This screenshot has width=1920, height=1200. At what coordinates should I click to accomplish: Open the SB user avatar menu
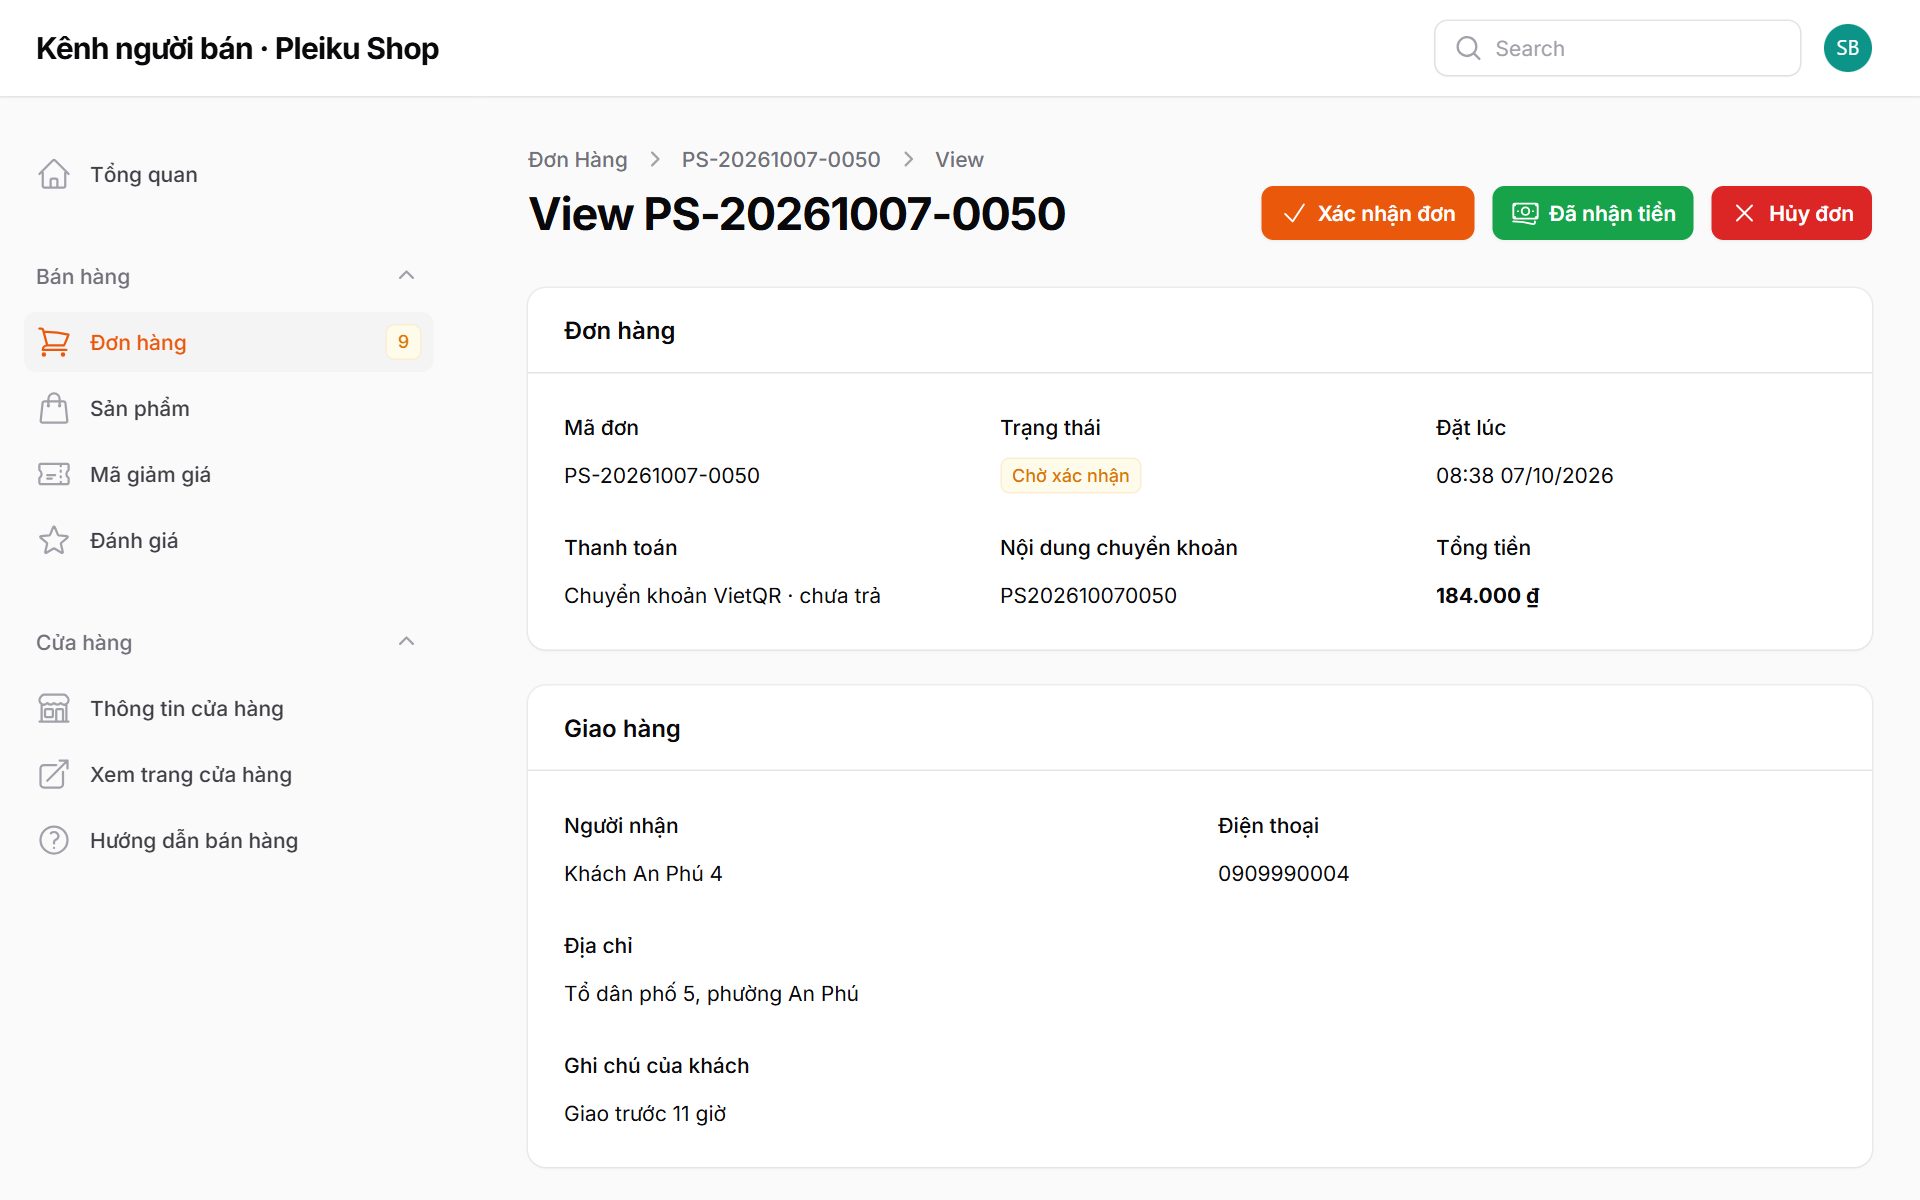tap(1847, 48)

---

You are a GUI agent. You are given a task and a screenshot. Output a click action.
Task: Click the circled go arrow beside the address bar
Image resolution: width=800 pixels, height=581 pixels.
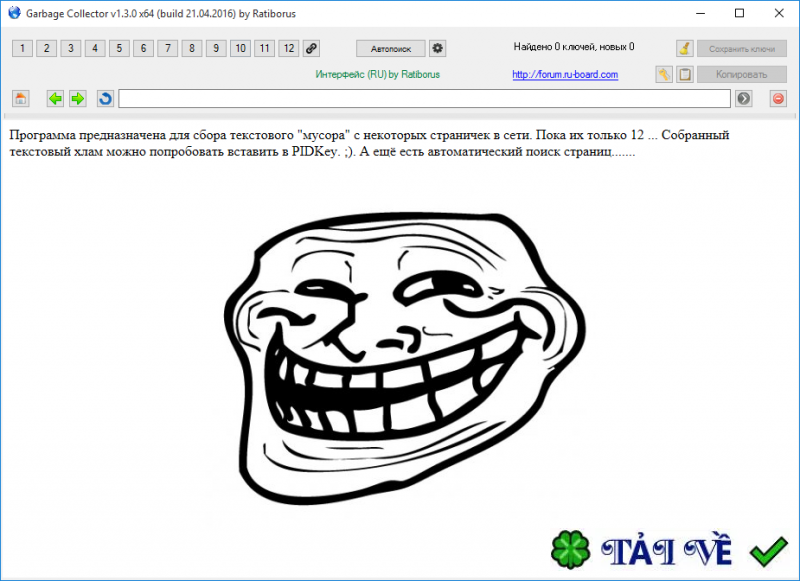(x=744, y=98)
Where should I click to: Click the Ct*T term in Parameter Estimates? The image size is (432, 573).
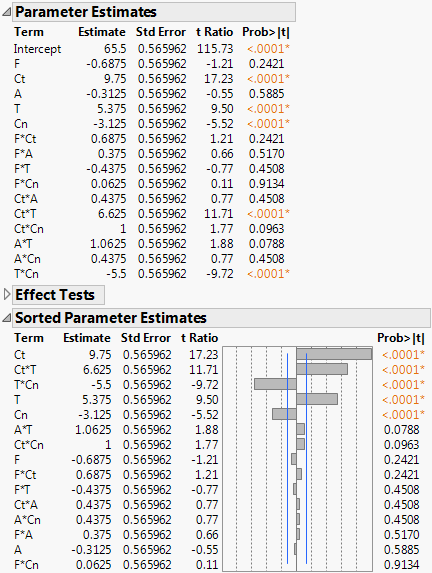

...

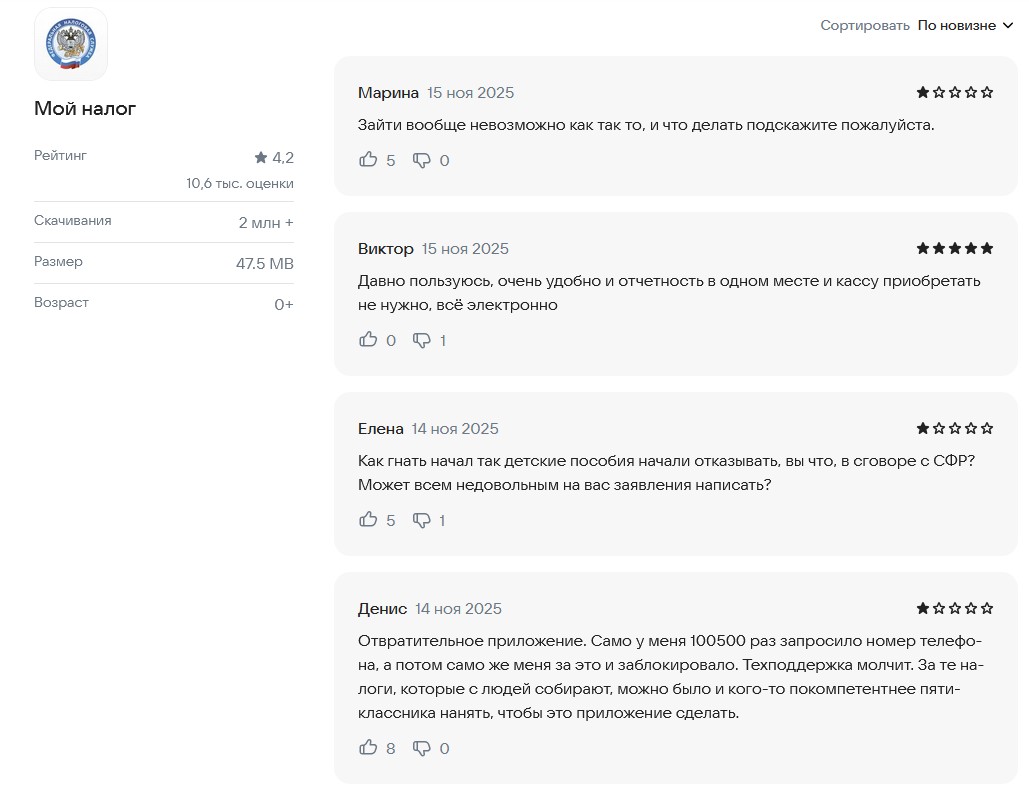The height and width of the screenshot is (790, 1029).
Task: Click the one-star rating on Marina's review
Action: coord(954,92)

*Instructions for the task*.
In the records above, find the line with "You are a GUI" and the line with "Where should I". Write out exactly those lines and every one between, with no pictures and no other lines.

*Completed exercise*.
You are a GUI agent. You are given a task and a screenshot. Output a click action.
Task: Click the circled go arrow beside the address bar
Image resolution: width=800 pixels, height=581 pixels.
(x=744, y=98)
Where should I click to: Click the Ct*T term in Parameter Estimates? The image size is (432, 573).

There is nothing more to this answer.